■ Задания:
1) В каком году, согласно тексту о Еренаке, он захватил и сжёг Ачинский острог?
2) Перепишите фрагмент текста о Еренаке, который начинается со слов «При оценке политической» и заканчивается словами «подобной негативной оценки.». Замените в нём «историки» на «исследователи».

■ Извлечённый текст:
Еренак осознавал угрозу, возникающую вслед за строительством русских острогов и «острогу де в своей земле ставить» не давал. Российским властям он заявлял: «если де на Абакане реке острог русские люди ставить будут и они де хотя до последнего малого ребенка погибнут, а за то место стоять будут». В 1675 г. красноярские казаки попытались построить острог посередине Кыргызской земли на Тагарском острове, напротив устья р. Абакан. Еренак сразу же осадил его и постройка была сожжена. Затем ответным действием Еренак в 1679 г. захватил и сжег Ачинский острог. В качестве военных трофеев он захватил российское знамя и пушки.

При оценке политической деятельности Еренака историки резко расходятся в своих мнениях. Л.П.Потапов и В.А.Александров считают, что «Еренак был наиболее ярким выразителем разбойничьей идеологии и практики степняка-феодала, стремившегося к монопольному и безраздельному господству над кыштымами, отдававшего свою выдающуюся энергию на организацию грабительских походов». На наш взгляд, данный политический портрет Еренака не заслуживает подобной негативной оценки.

Необходимо признать, что со стороны Еренака велась осво бодительная борьба. Например, в своем послании русскому царю в 1682 г. он объяснял, что «война де учинилась не от кыргыз, приходил де в их землю воевода с ратными людьми войною и острог в их земле хотели ставить, а они де бились за свою землю».

Во второй половине XVII в. Цинская империя подчиняет себе монгольские ханства. В целях дальнейшего распространения господства в Центральной Азии Китай стравливает монголов с джунгарами. В 1687 г. во время войны с монголами (халхасцами) джунгарский контайша Галдан Бошохту-хан вызвал для подкрепления военные силы Хонгорая. Князь Еренак вместе со своими воинами прибыл на Алтай в верховья р.Чулышман, где и разыгрались трагические события.

Военные действия, которые остались еле заметными в истории Центральной Азии, подорвали военно-политические силы Хонгорая. В данном побоище «черных калмаков, и саянов, и кыргыз побито тысяч с пять, а мугал тысячи с две». На поле брани погибли сам Еренак, его младший сын Шап и два его пасынка. В 1688 г. кызыльский есаул Откула, вероятно побывавший в алтайском походе, доносил русским властям, что после боя с монголами в живых «назад пришли в Кыргызы небольшие люди человек с тридцать».

Еренак оставил самый заметный след в памяти хакасского народа, который в качестве имени с трепетом произносит его бывший титул «Оджен-бег», т.е. император. Он по праву считается национальным героем Хонгорая, где исторический период деяний великого сына хакасского народа выделяется в особую эпоху – время Оджен-бега (Цчең пиг тузы).

■ Исходные данные:
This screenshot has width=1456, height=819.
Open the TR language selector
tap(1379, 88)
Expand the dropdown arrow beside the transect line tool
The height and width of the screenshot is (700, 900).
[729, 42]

■ Ответы по порядку:
1) В 1679 году.

2)
При оценке политической деятельности Еренака исследователи резко расходятся в своих мнениях. Л.П.Потапов и В.А.Александров считают, что «Еренак был наиболее ярким выразителем разбойничьей идеологии и практики степняка-феодала, стремившегося к монопольному и безраздельному господству над кыштымами, отдававшего свою выдающуюся энергию на организацию грабительских походов». На наш взгляд, данный политический портрет Еренака не заслуживает подобной негативной оценки.